Recommendation 2: We recommend local oversight of clinical software systems whenever possible, through creation of Software Oversight Committees, or “SOCs” (Tables 2A,2B,2C,2D).
Recommendation 3: Budgetary and other constraints limit the type and number of systems that the FDA can regulate effectively. We recommend that the FDA focus its regulatory efforts on those systems posing highest clinical risk that give limited opportunities for competent human intervention (Tables 2A,2B,2C,2D). The majority of clinical software systems should be exempt from FDA regulation. The FDA should require producers of exempt clinical software systems to list them as products with the FDA for simple monitoring purposes—i.e., without having to undergo the 510(k) or PMA processes. The FDA should develop new, comprehensive standards for product labeling that are appropriate for clinical software products. The FDA should require manufacturers of most exempt and all non-exempt software products to adhere to labeling standards (Tables 2A,2B,2C,2D).

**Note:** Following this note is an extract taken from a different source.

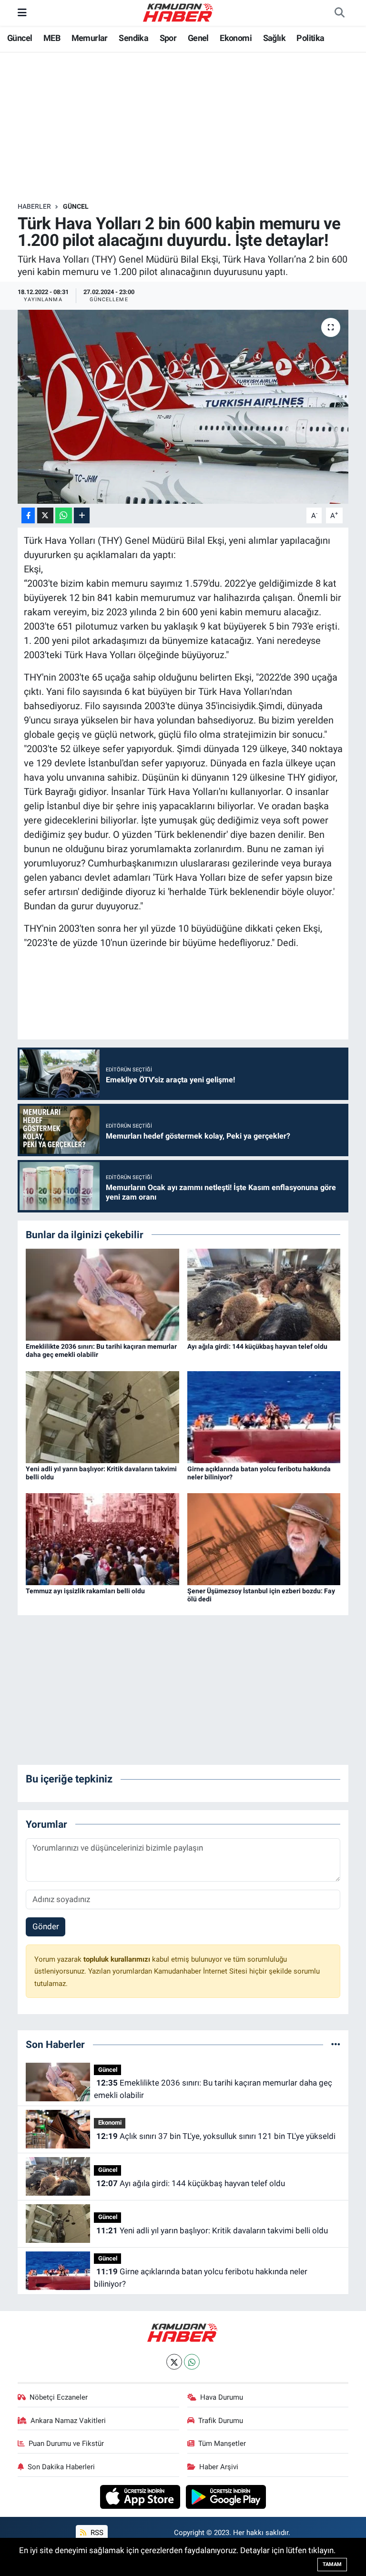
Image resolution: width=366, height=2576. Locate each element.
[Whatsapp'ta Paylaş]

Recommendation 4: We recommend adoption by health care information system vendors and local software producers of a code of good business practices. The practices should include (but not be limited to) guidelines for quality manufacturing processes; standardized, detailed product labeling; responsible approaches to customer support; and, adoption of industry-wide standards for electronic information handling and sharing—including standards for health care information format, content, and transport.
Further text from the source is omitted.